* Collected data entries *
************

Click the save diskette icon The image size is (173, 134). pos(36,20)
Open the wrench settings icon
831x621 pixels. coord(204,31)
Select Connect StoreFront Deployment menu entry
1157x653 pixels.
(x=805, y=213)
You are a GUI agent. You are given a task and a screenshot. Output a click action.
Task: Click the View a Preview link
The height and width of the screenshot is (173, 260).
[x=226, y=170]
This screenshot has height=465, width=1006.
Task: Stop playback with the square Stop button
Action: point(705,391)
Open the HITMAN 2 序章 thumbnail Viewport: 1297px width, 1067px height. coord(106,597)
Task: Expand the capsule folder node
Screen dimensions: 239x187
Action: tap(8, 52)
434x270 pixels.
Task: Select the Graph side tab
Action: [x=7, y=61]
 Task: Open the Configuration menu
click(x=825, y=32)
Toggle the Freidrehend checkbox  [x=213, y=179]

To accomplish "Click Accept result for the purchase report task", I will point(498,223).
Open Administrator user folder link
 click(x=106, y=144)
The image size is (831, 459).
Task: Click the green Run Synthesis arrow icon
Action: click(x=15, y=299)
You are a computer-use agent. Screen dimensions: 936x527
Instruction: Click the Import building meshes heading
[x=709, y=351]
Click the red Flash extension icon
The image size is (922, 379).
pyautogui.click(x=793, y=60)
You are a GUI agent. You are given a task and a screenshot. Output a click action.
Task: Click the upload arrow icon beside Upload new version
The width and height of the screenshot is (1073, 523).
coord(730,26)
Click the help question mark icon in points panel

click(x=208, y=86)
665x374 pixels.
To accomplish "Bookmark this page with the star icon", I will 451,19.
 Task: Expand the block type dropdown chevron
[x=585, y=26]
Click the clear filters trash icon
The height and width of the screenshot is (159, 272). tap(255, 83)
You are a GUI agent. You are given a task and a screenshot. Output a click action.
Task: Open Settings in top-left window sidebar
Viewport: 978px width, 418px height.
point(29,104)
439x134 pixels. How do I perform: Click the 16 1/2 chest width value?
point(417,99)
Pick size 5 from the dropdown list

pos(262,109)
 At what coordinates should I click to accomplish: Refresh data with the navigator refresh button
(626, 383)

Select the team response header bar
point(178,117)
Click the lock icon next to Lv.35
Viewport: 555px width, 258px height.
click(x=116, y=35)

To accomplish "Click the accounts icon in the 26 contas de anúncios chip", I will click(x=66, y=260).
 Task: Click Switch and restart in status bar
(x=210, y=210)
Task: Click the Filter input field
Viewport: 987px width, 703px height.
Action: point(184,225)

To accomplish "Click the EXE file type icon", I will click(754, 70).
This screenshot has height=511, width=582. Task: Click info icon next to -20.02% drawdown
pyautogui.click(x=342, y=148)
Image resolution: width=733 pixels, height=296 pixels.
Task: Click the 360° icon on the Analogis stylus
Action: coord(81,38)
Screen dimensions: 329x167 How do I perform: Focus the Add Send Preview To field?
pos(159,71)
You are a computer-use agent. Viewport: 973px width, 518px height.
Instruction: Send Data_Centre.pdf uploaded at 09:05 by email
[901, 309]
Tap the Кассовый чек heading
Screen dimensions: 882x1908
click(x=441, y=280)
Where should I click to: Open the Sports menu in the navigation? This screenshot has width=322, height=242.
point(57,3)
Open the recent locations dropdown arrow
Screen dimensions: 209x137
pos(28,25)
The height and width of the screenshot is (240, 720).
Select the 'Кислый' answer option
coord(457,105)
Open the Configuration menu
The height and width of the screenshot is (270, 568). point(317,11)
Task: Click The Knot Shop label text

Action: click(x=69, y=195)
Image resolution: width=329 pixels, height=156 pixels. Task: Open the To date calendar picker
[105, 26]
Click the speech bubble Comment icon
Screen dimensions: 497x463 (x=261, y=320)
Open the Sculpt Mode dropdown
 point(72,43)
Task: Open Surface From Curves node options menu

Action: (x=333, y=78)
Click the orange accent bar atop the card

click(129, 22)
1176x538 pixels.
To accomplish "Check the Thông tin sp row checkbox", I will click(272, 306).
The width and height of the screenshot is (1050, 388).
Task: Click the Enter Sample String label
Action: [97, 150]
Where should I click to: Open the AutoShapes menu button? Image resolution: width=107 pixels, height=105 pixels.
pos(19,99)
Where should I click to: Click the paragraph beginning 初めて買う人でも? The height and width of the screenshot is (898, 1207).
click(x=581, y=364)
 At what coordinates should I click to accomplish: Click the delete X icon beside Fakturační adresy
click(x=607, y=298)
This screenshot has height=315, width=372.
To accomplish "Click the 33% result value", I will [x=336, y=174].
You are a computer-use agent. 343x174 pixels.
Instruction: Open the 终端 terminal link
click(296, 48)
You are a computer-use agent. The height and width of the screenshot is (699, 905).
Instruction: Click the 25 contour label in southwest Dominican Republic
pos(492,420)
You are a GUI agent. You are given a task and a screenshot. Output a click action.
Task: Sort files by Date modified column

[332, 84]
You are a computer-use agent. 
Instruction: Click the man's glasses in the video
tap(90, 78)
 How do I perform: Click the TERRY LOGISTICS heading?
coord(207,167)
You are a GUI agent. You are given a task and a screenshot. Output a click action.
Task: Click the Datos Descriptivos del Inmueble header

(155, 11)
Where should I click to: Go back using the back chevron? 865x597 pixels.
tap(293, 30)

************

The records above should be returned exactly.

Click the save diskette icon The image size is (173, 134). pos(36,20)
Open the wrench settings icon
831x621 pixels. coord(204,31)
Select Connect StoreFront Deployment menu entry
1157x653 pixels.
(x=805, y=213)
You are a GUI agent. You are given a task and a screenshot. Output a click action.
Task: Click the View a Preview link
The height and width of the screenshot is (173, 260).
[x=226, y=170]
This screenshot has height=465, width=1006.
Task: Stop playback with the square Stop button
Action: point(705,391)
Open the HITMAN 2 序章 thumbnail Viewport: 1297px width, 1067px height. coord(106,597)
Task: Expand the capsule folder node
Screen dimensions: 239x187
Action: tap(8, 52)
434x270 pixels.
Task: Select the Graph side tab
Action: [x=7, y=61]
 Task: Open the Configuration menu
click(x=825, y=32)
Toggle the Freidrehend checkbox  [x=213, y=179]

To accomplish "Click Accept result for the purchase report task", I will point(498,223).
Open Administrator user folder link
 click(x=106, y=144)
The image size is (831, 459).
Task: Click the green Run Synthesis arrow icon
Action: click(x=15, y=299)
You are a computer-use agent. Screen dimensions: 936x527
Instruction: Click the Import building meshes heading
[x=709, y=351]
Click the red Flash extension icon
The image size is (922, 379).
pyautogui.click(x=793, y=60)
You are a GUI agent. You are given a task and a screenshot. Output a click action.
Task: Click the upload arrow icon beside Upload new version
The width and height of the screenshot is (1073, 523).
coord(730,26)
Click the help question mark icon in points panel

click(x=208, y=86)
665x374 pixels.
To accomplish "Bookmark this page with the star icon", I will 451,19.
 Task: Expand the block type dropdown chevron
[x=585, y=26]
Click the clear filters trash icon
The height and width of the screenshot is (159, 272). tap(255, 83)
You are a GUI agent. You are given a task and a screenshot. Output a click action.
Task: Open Settings in top-left window sidebar
Viewport: 978px width, 418px height.
point(29,104)
439x134 pixels. How do I perform: Click the 16 1/2 chest width value?
point(417,99)
Pick size 5 from the dropdown list

pos(262,109)
 At what coordinates should I click to accomplish: Refresh data with the navigator refresh button
(626, 383)

Select the team response header bar
point(178,117)
Click the lock icon next to Lv.35
Viewport: 555px width, 258px height.
click(x=116, y=35)

To accomplish "Click the accounts icon in the 26 contas de anúncios chip", I will click(x=66, y=260).
 Task: Click Switch and restart in status bar
(x=210, y=210)
Task: Click the Filter input field
Viewport: 987px width, 703px height.
Action: point(184,225)

To accomplish "Click the EXE file type icon", I will click(754, 70).
This screenshot has height=511, width=582. Task: Click info icon next to -20.02% drawdown
pyautogui.click(x=342, y=148)
Image resolution: width=733 pixels, height=296 pixels.
Task: Click the 360° icon on the Analogis stylus
Action: coord(81,38)
Screen dimensions: 329x167 How do I perform: Focus the Add Send Preview To field?
pos(159,71)
You are a computer-use agent. Viewport: 973px width, 518px height.
Instruction: Send Data_Centre.pdf uploaded at 09:05 by email
[901, 309]
Tap the Кассовый чек heading
Screen dimensions: 882x1908
click(x=441, y=280)
Where should I click to: Open the Sports menu in the navigation? This screenshot has width=322, height=242.
point(57,3)
Open the recent locations dropdown arrow
Screen dimensions: 209x137
pos(28,25)
The height and width of the screenshot is (240, 720).
Select the 'Кислый' answer option
coord(457,105)
Open the Configuration menu
The height and width of the screenshot is (270, 568). point(317,11)
Task: Click The Knot Shop label text

Action: click(x=69, y=195)
Image resolution: width=329 pixels, height=156 pixels. Task: Open the To date calendar picker
[105, 26]
Click the speech bubble Comment icon
Screen dimensions: 497x463 (x=261, y=320)
Open the Sculpt Mode dropdown
 point(72,43)
Task: Open Surface From Curves node options menu

Action: (x=333, y=78)
Click the orange accent bar atop the card

click(129, 22)
1176x538 pixels.
To accomplish "Check the Thông tin sp row checkbox", I will click(272, 306).
The width and height of the screenshot is (1050, 388).
Task: Click the Enter Sample String label
Action: [97, 150]
Where should I click to: Open the AutoShapes menu button? Image resolution: width=107 pixels, height=105 pixels.
pos(19,99)
Where should I click to: Click the paragraph beginning 初めて買う人でも? The height and width of the screenshot is (898, 1207).
click(x=581, y=364)
 At what coordinates should I click to accomplish: Click the delete X icon beside Fakturační adresy
click(x=607, y=298)
This screenshot has height=315, width=372.
To accomplish "Click the 33% result value", I will [x=336, y=174].
You are a computer-use agent. 343x174 pixels.
Instruction: Open the 终端 terminal link
click(296, 48)
You are a computer-use agent. The height and width of the screenshot is (699, 905).
Instruction: Click the 25 contour label in southwest Dominican Republic
pos(492,420)
You are a GUI agent. You are given a task and a screenshot. Output a click action.
Task: Sort files by Date modified column

[332, 84]
You are a computer-use agent. 
Instruction: Click the man's glasses in the video
tap(90, 78)
 How do I perform: Click the TERRY LOGISTICS heading?
coord(207,167)
You are a GUI agent. You are given a task and a screenshot. Output a click action.
Task: Click the Datos Descriptivos del Inmueble header

(155, 11)
Where should I click to: Go back using the back chevron? 865x597 pixels.
tap(293, 30)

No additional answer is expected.